Cafe Granola, 5 Vaernedamsvej (0045 33250080). Serves a great brunch as well as lunch and is always busy, so you might have to wait for a table.
Bodega, 1 Kapelvej (0045 35390707, www.bodega.dk), is a cafe-cum-bar by day, a restaurant at night and a nightclub with DJ when the kitchen closes. If it wasn’t for the fact there are other places to dine and dance, you could happily spend your whole visit here.
Hotdog stands are everywhere, but the best by far is Dop (Den Okologiske Polseman — the organic hotdog man) in the shadow of the impressive Round Tower at 52A Kobmagergade. Try a pork or beef sausage in a sourdough and linseed bun or with roast beets and mashed parsnips, they’re out of this world.

BUNDERFUL: Dop sells the best hotdogs by far
DINNER
Kodbyens Fiskebar, 100 Flaesketorvet (0045 32155656, www.fiskebaren.dk), where the speciality is seafood, is my favourite Copenhagen restaurant. This is where all the cool crowd hang out, and I can’t recommend it highly enough. Owner Anders Selmer is a lovely fella and his young, charming staff who speak more than a dozen languages between them clearly love working there. It’s always busy and always a hugely enjoyable experience.
Nose2Tail, 13A Flaesketorvet (0045 33935045, www.nose2tail.dk), is a basement restaurant where waste is a dirty word — as the name suggests, every bit of the animals that appear on the menu is used. Diners sit on benches and share tables with others while tucking into a wide variety of mostly pork dishes from pigs bred and reared by boss man Martin Becker Rasmussen. A big fan of Hugh Fearnley-Whittingtsall, he subscribes to the British TV chef’s ethos that any animal that ends up on a plate must have enjoyed the highest standards of care.
Relae, 41 Jaegersborggade (0045 36966609, www.restaurant-relae.dk), was last year named Copenhagen’s best new restaurant, and quite right too. Great food in a very relaxing and informal atmosphere.
Nimb Terrasse, Tivoli Gardens (0045 88700001, www.tivoli.dk), is a French-inspired bistro where you can dine inside or out. If the weather permits, grab a table on the terrace and enjoy the sights and sounds of people enjoying Tivoli’s attractions.
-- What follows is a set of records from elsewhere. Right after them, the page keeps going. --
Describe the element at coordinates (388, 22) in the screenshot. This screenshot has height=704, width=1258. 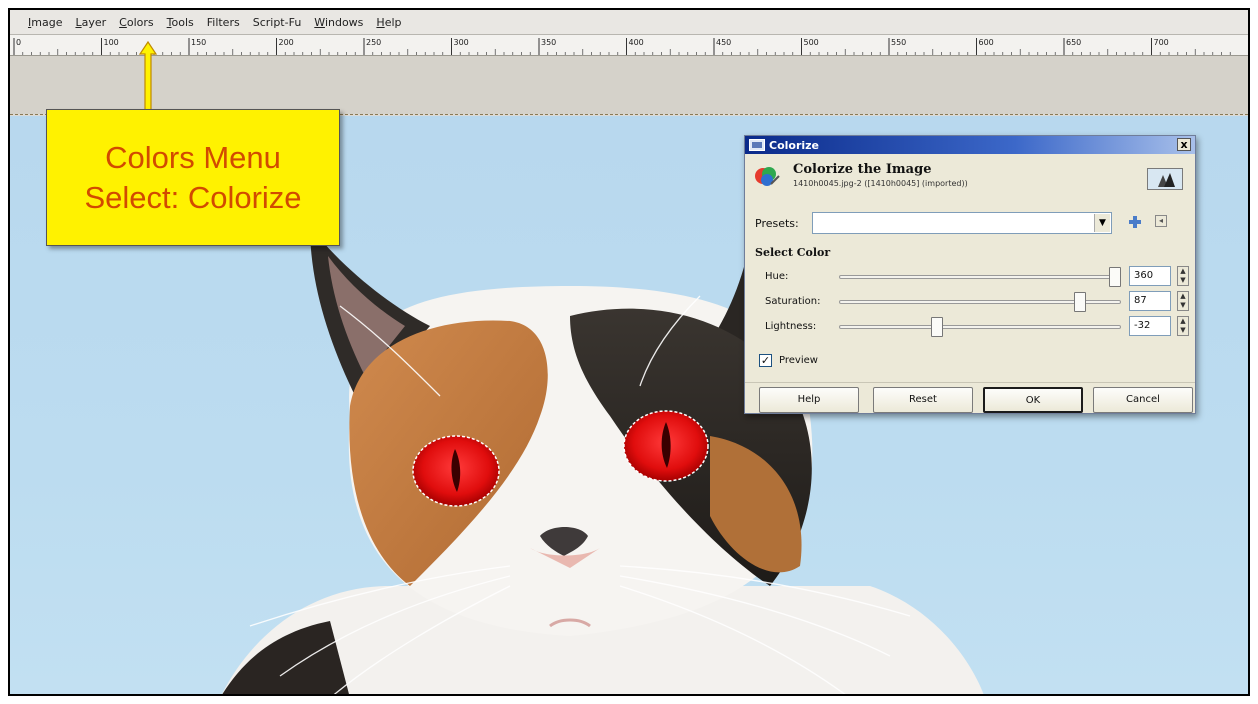
I see `menu-help: Help` at that location.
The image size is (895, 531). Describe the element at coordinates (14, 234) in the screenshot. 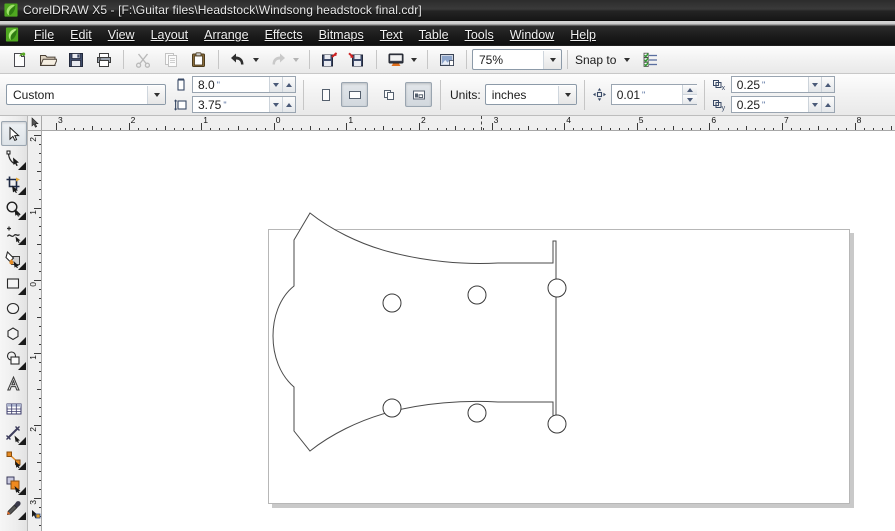

I see `tool-freehand` at that location.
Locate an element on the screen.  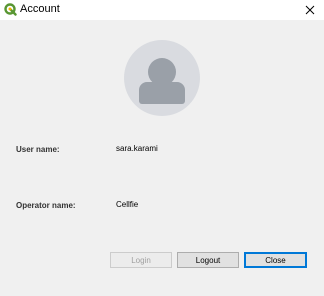
window-title: Account is located at coordinates (40, 9).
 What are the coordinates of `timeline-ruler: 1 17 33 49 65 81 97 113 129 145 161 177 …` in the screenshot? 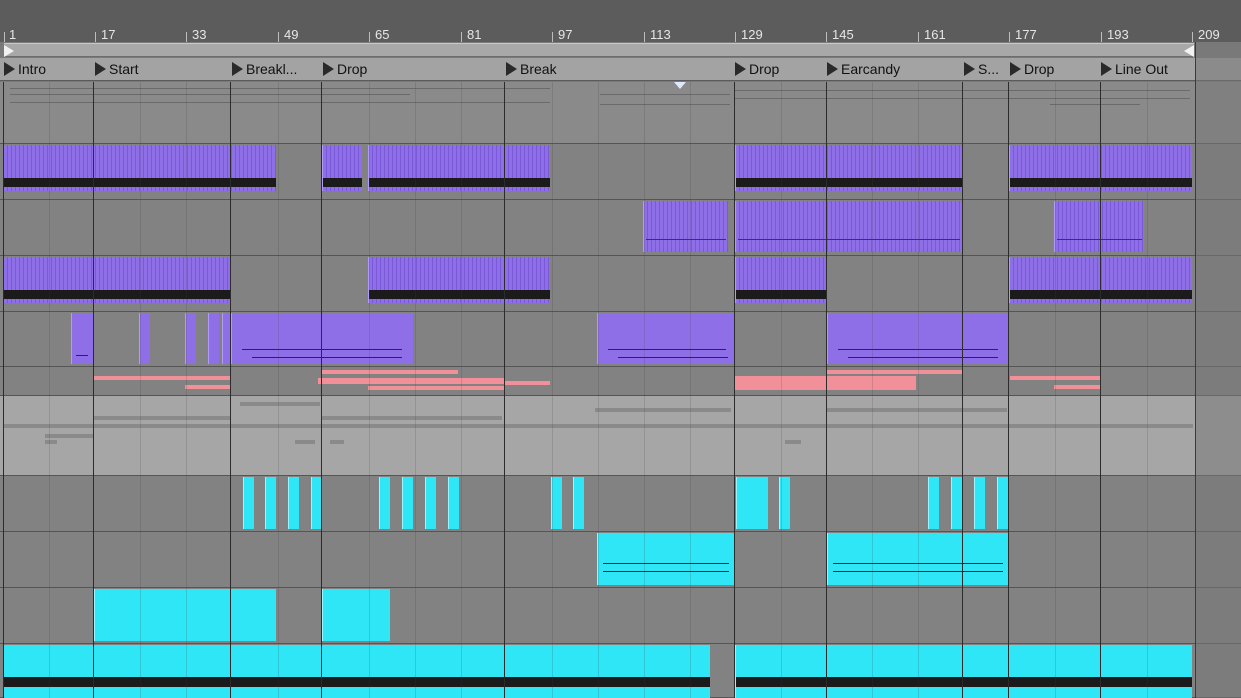 It's located at (620, 21).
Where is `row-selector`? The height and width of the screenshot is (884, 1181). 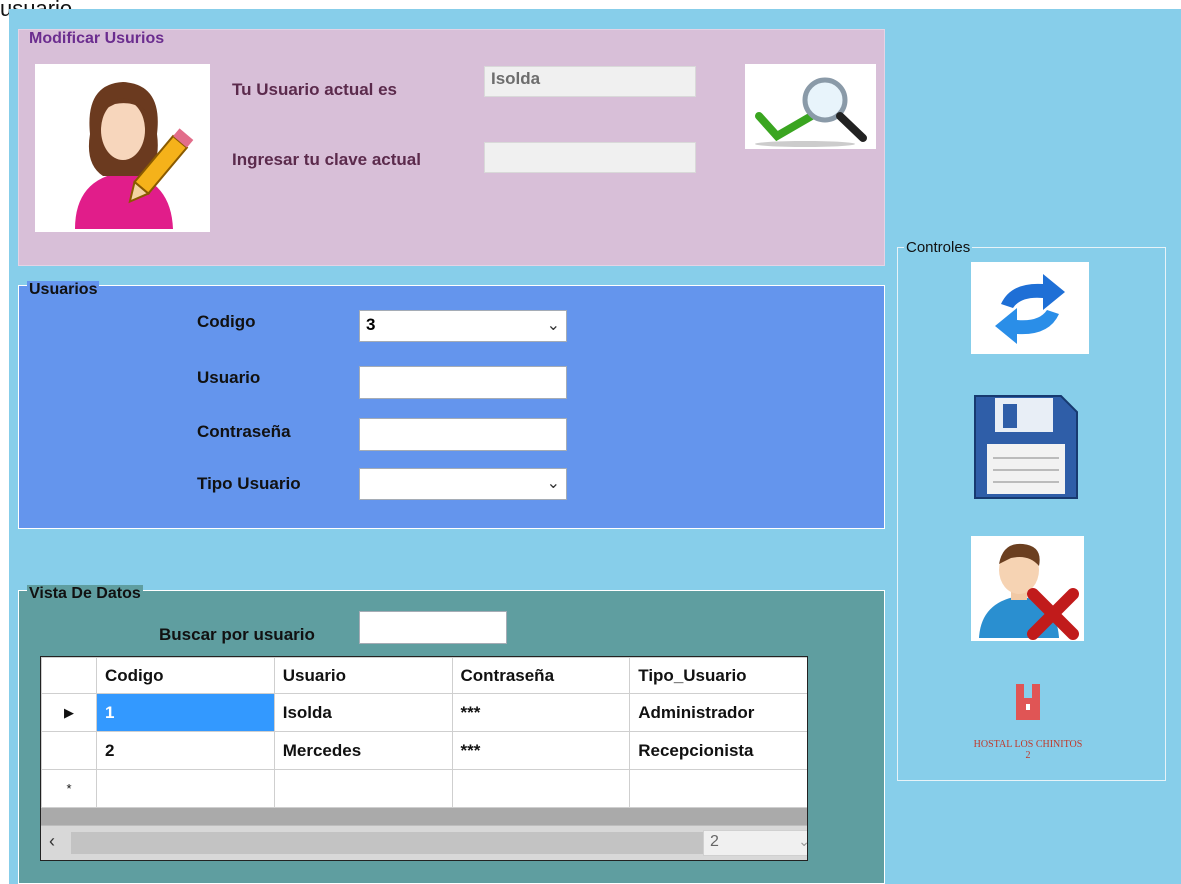 row-selector is located at coordinates (69, 750).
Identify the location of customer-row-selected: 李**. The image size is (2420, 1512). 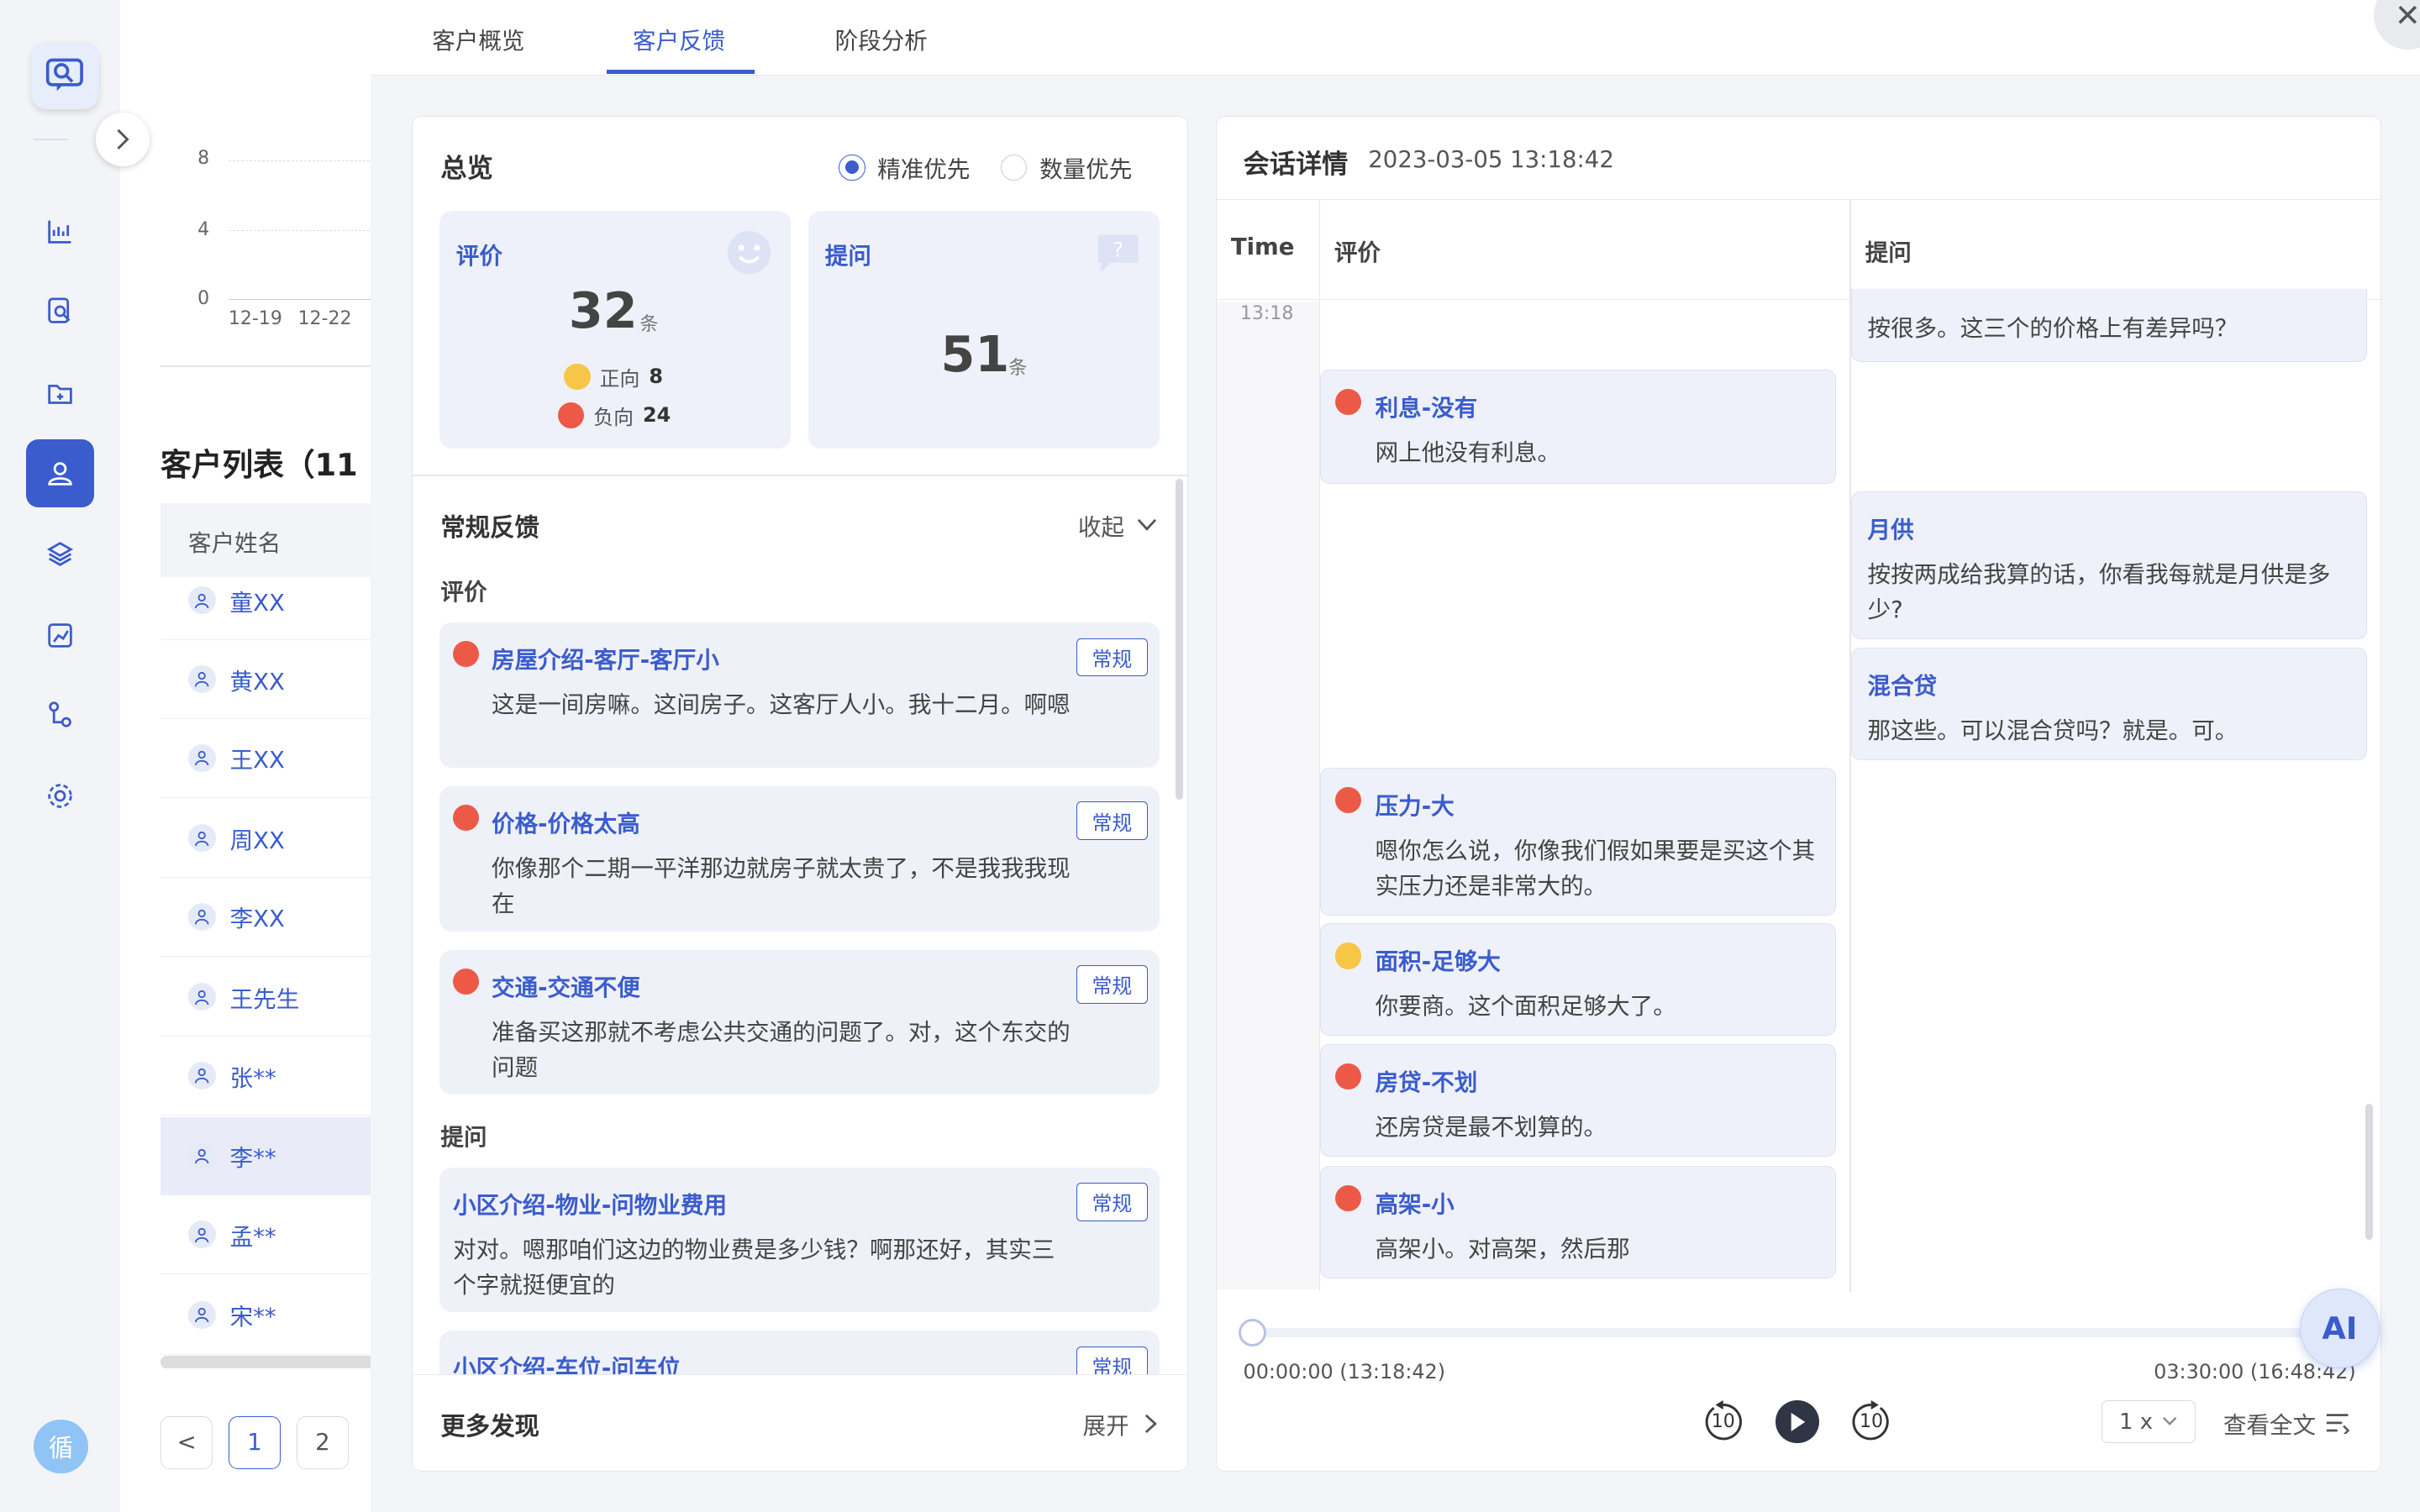
(276, 1156).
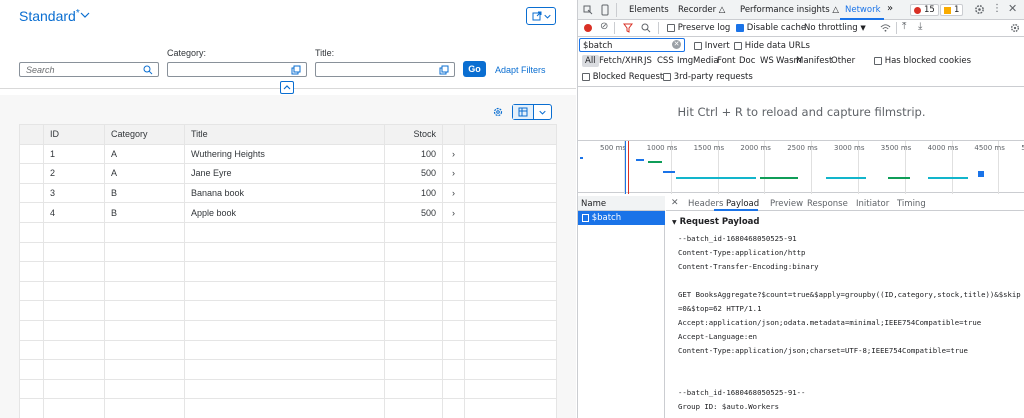 The width and height of the screenshot is (1024, 418). Describe the element at coordinates (712, 46) in the screenshot. I see `invert-checkbox: Invert` at that location.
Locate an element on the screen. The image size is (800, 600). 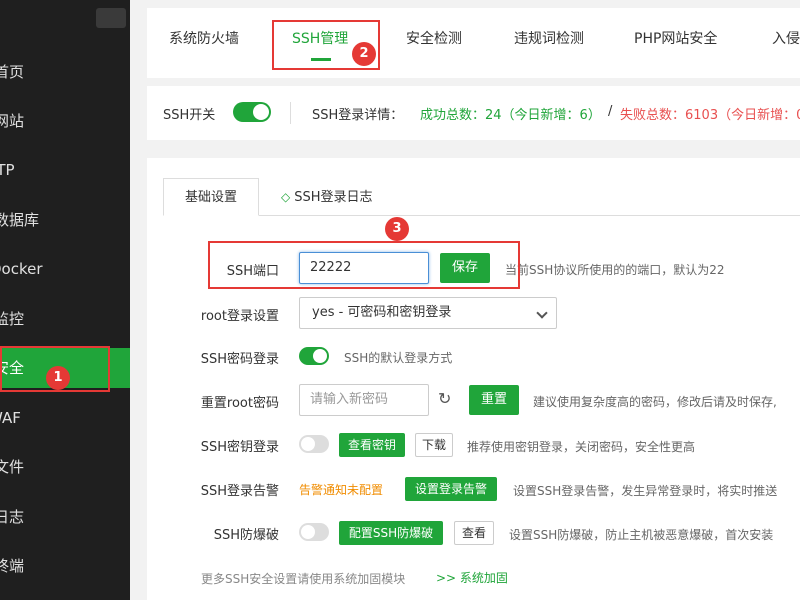
sidebar-item-label: 监控 is located at coordinates (12, 319).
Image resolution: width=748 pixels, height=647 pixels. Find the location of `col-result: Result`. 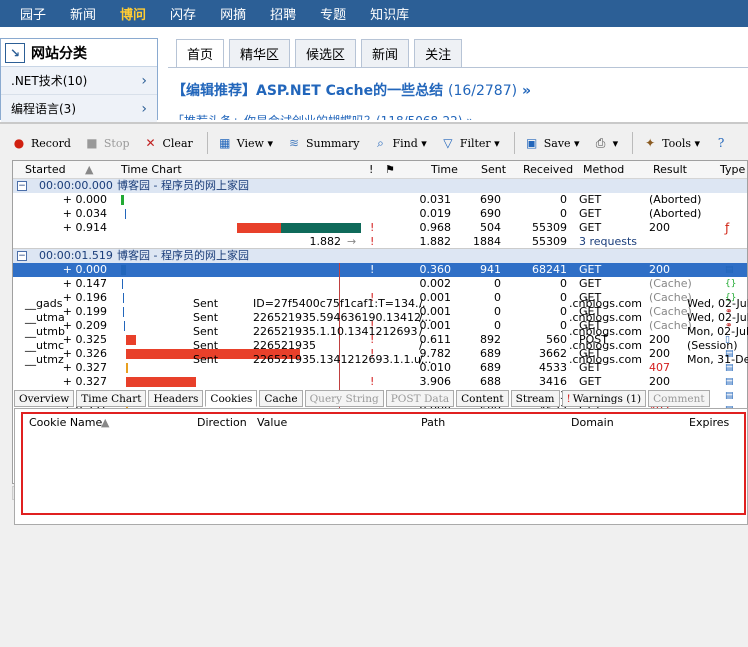

col-result: Result is located at coordinates (670, 170).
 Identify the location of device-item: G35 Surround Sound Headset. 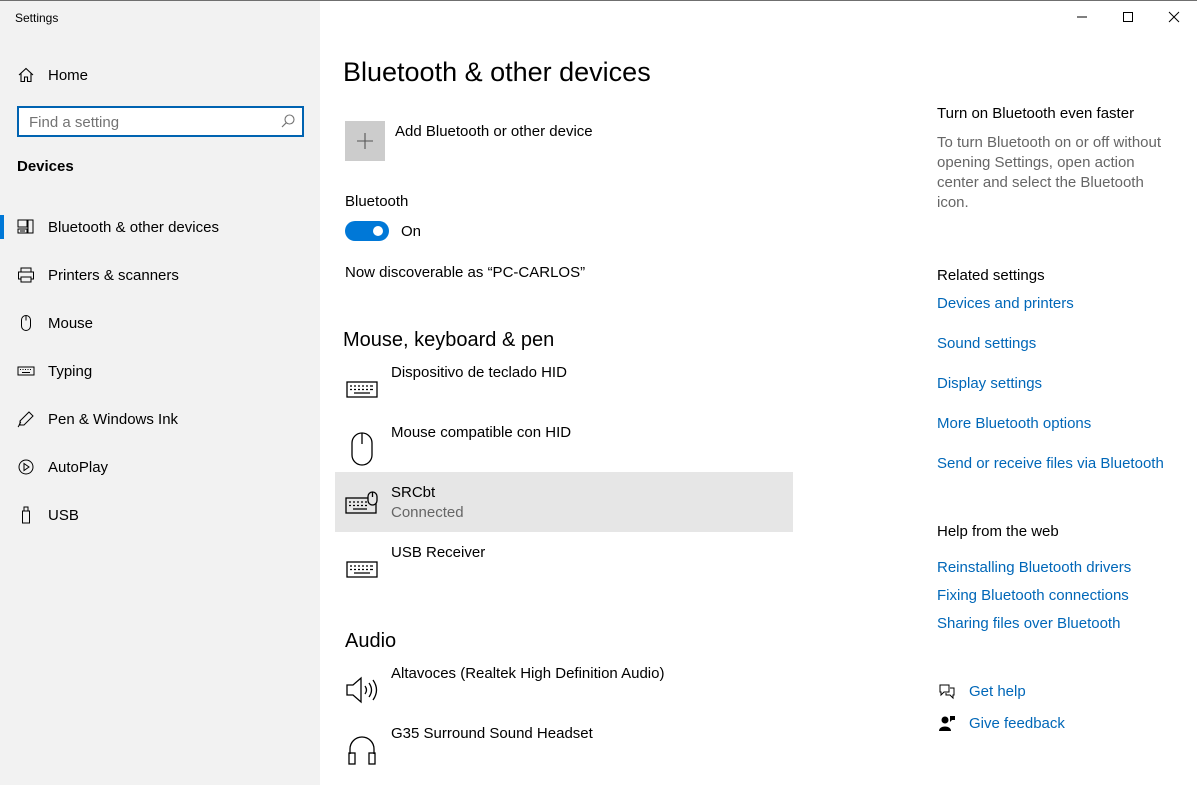
(564, 755).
KOD SUPPER: The trendy Kodbyens Fiskebar
DRINK
Hviids Vinstue and The Drop Inn as mentioned, plus late night cocktail bar Ruby (10 Nybrogade, www.rby.dk). The Hong Kong Bar (7 Nyhavn) is a dark dive and the regulars can get a bit boisterous, but it’s open 24 hours and has a jukebox with the craziest, most eclectic selection of music. For gay visitors, Oscar Bar & Cafe (77 Radhudspladsen, www.oscarbarcafe.dk) next to City Hall is a favourite.

SAVE MONEY
Buy a Copenhagen Card (www.visitcopenhagen.com) and, as the advertising slogan goes, see more and pay less. Available for 24, 72 or 120 hours, the cards allow free admission to 70 museums and other attractions including Tivoli Gardens (rides cost extra), free and unlimited use of public transport including the airport shuttle train and discounts in many shops and restaurants.